Singapore – The Singapore government announced a fresh round of property cooling measures on April 26, 2023, to “promote a sustainable property market” amid rising prices and low-interest rates.
Higher ABSD Rates for all Buyers
The Additional Buyer’s Stamp Duty (ABSD) rate for foreigners buying any residential property was raised from 30% to 60% – the highest increase. The rate for Singapore citizens buying their second residential property was raised from 17% to 20%, and from 25% to 30% for those buying their third and subsequent property. The rate for permanent residents buying their first residential property was not raised but kept at 5%, and from 20% to 25% for those buying their second and subsequent property. The rate for entities buying any residential property was raised from 35% to 65%.
The New ABSD Rates took Effect on April 27, 2023.
Given that the private residential property price index increased by 3.3% in the first quarter of 2023 compared to a 0.4% increase in the final quarter of 2022, the government said that the measures were necessary to “keep a stable and sustainable property market.” The government also warned that the climate of low-interest rates and surplus liquidity would generate a detachment in property values from economic fundamentals and raise the likelihood of financial hazards.
Foreign Buyers hit Hardest
Our analysts said the measures would have the most impact on foreign buyers of higher-end private homes, who accounted for about 10% of total transactions in the first quarter of 2023. They said some foreign buyers might be deterred by the higher ABSD rates or look for alternative investments in other countries.
For example, a foreign buyer wanting to buy a $5 million condo would have to pay an additional $3 million in ABSD, up from $1.5 million.

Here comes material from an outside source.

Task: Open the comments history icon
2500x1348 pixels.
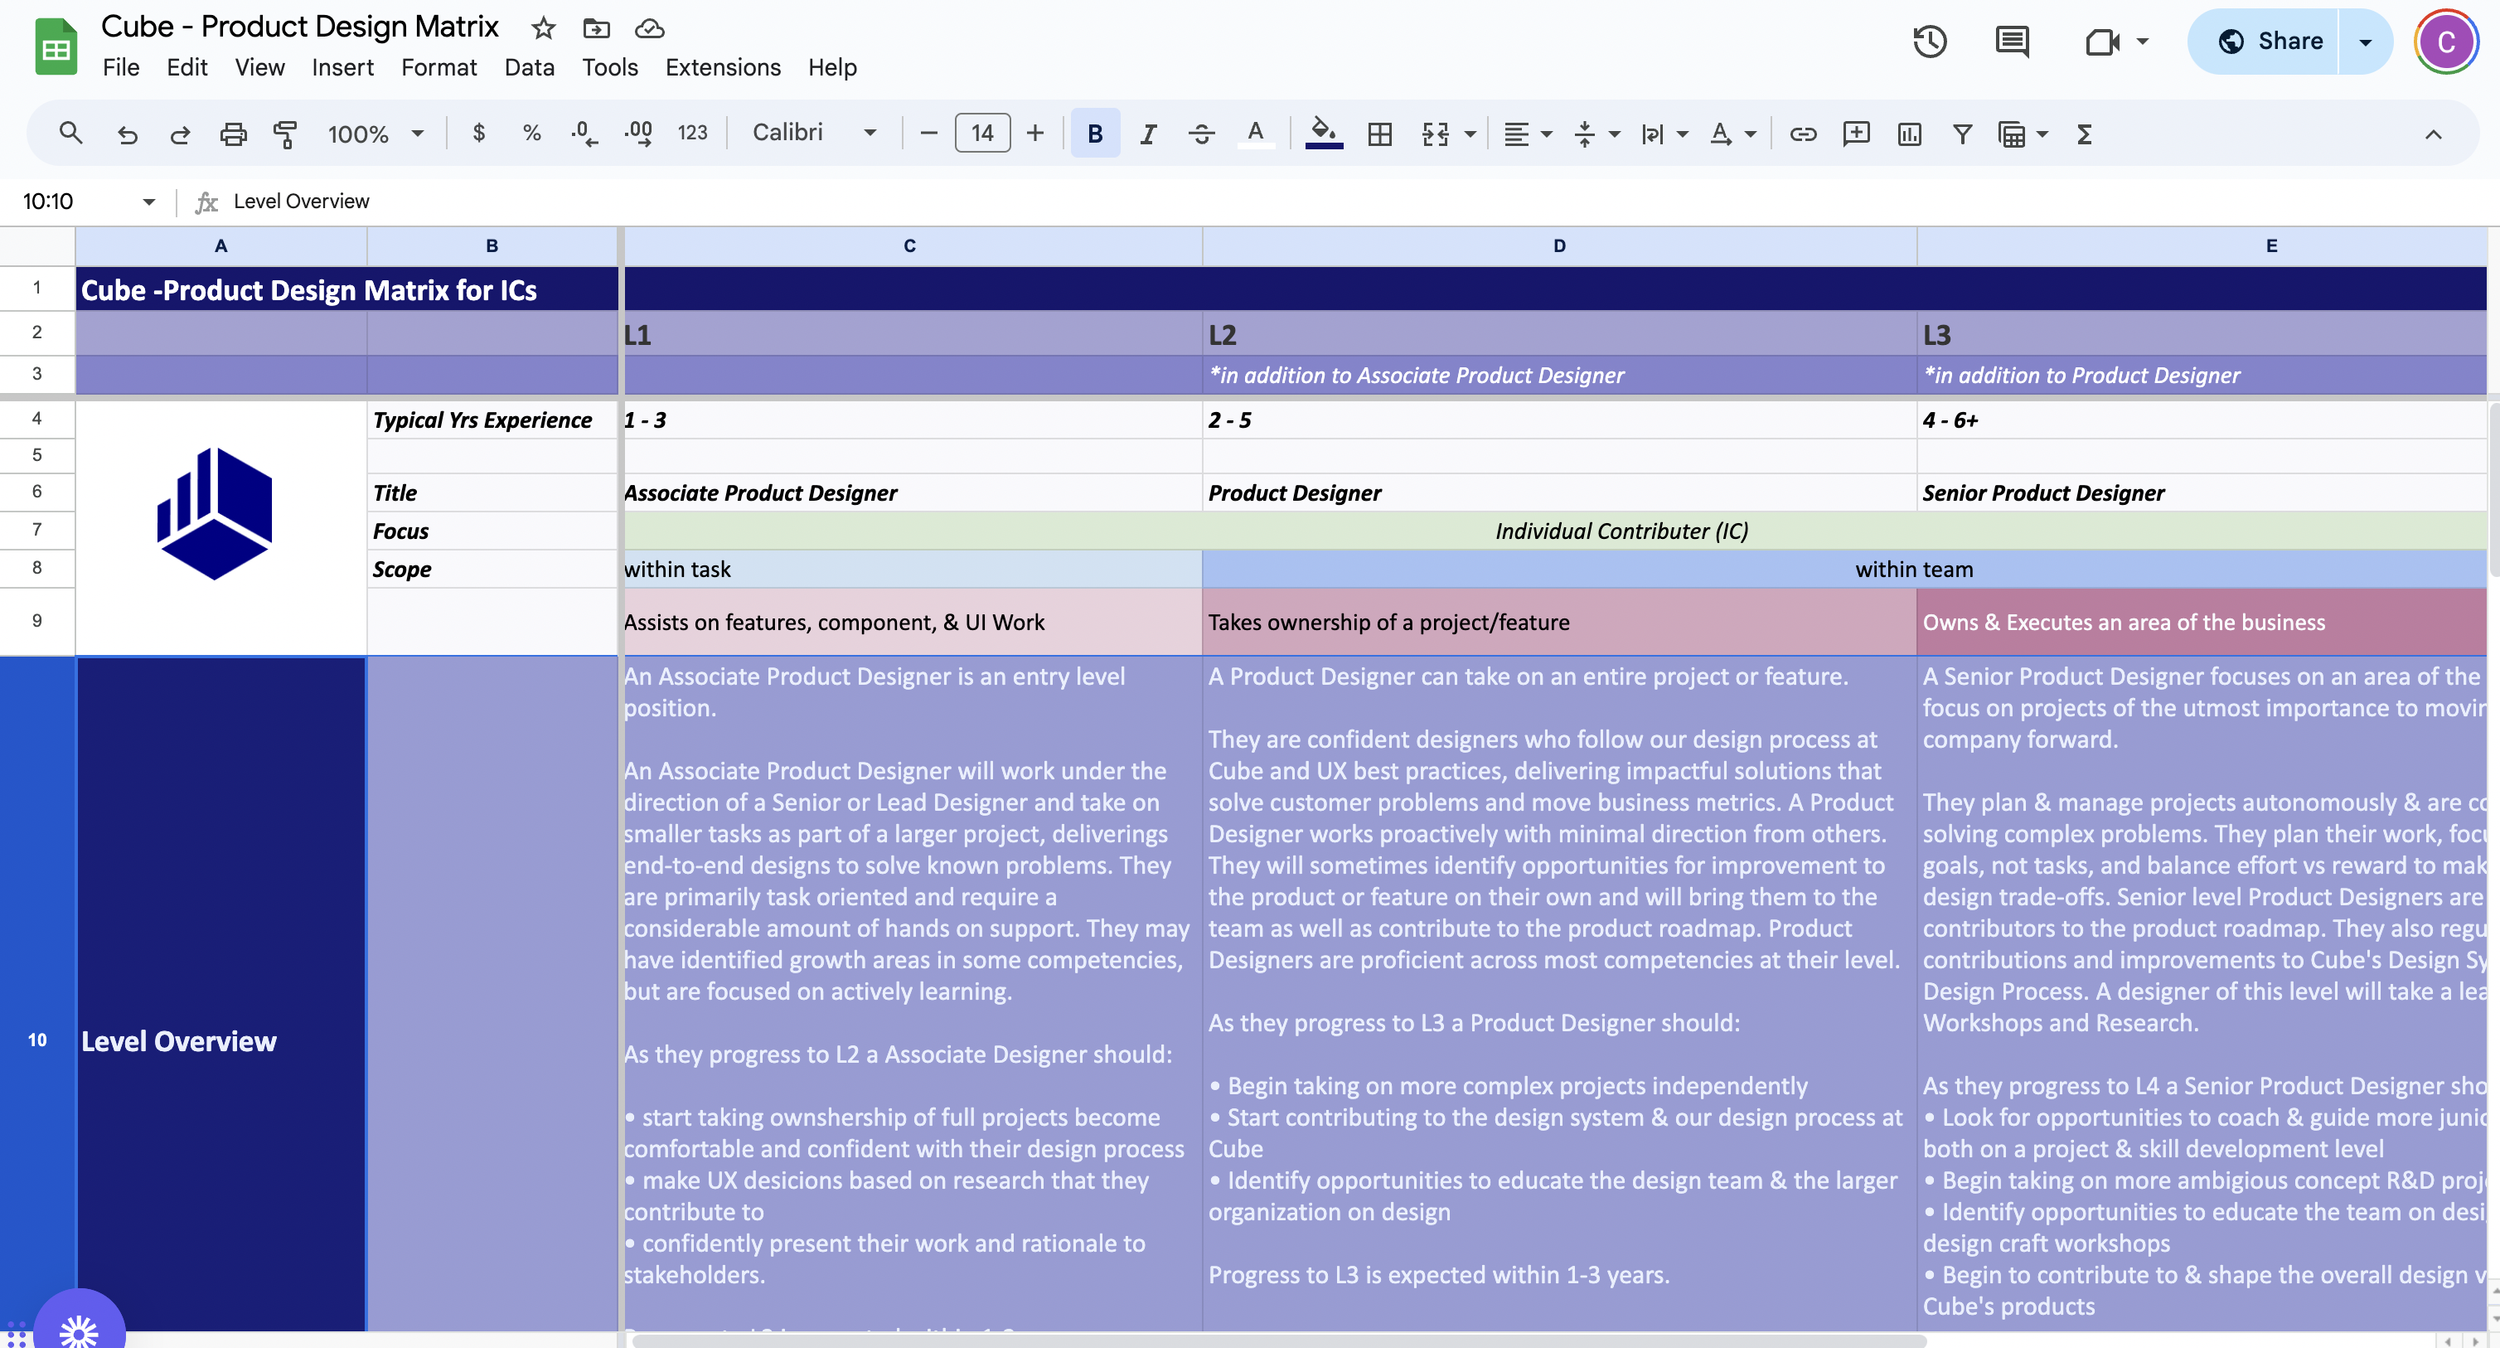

This would increase the total cost of ownership by 60% and reduce the potential return on investment.
Local Buyers less Affected but Cautious
According to our analysts, the measures would affect local buyers of mass-market homes to a lesser extent, as they might still be able to afford the higher ABSD rates or qualify for remission schemes. However, they said some local buyers might adopt a wait-and-see attitude or delay their purchase decisions until the market stabilizes.
For example, a Singapore citizen who wants to buy a second home worth $1 million would have to pay an additional $200,000 in ABSD, up from $170,000 previously. This would increase the total cost of ownership by 3% and reduce the affordability of the home.
Uncertain Impact on Prices
Our analysts also concluded that the impact on prices was uncertain, as some buyers might still be willing to pay the higher ABSD rates or negotiate for lower selling prices. They said the price growth might moderate in the coming quarters, but not decline significantly unless there was a change in economic conditions or supply-demand dynamics.
They said the measures were unlikely to affect the public housing market, as most HDB flat buyers and sellers were not subject to ABSD. They said the HDB resale price index rose by 6.5% in the first quarter of 2023, compared with the same period in 2022, driven by strong demand and limited supply.
More Measures Possible
They said the government might introduce more measures to cool the property market if prices continued to rise or if there were signs of excessive speculation or over-leveraging. They said some possible measures could include lowering the loan-to-value ratio, increasing the minimum cash down payment, or imposing a vacancy tax on unoccupied units.
Conclusion
The Singapore government has introduced a fresh round of property cooling measures to curb the rising prices and demand in the private residential market. The measures include raising the ABSD rates for all buyers, especially foreigners, who will face the highest increase of 60%. The measures aim to promote a stable and sustainable property market and prevent financial risks. The measures are expected to have the most impact on foreign buyers of higher-end private homes, while local buyers of mass-market homes will be less affected but more cautious. The impact on prices is uncertain, as some buyers might still be willing to pay the higher ABSD rates or negotiate for lower selling prices. The public housing market is unlikely to be affected by the measures, as most HDB flat buyers and sellers are not subject to ABSD. The government might introduce more measures to cool the property market if prices continue to rise or if there are signs of excessive speculation or over-leveraging.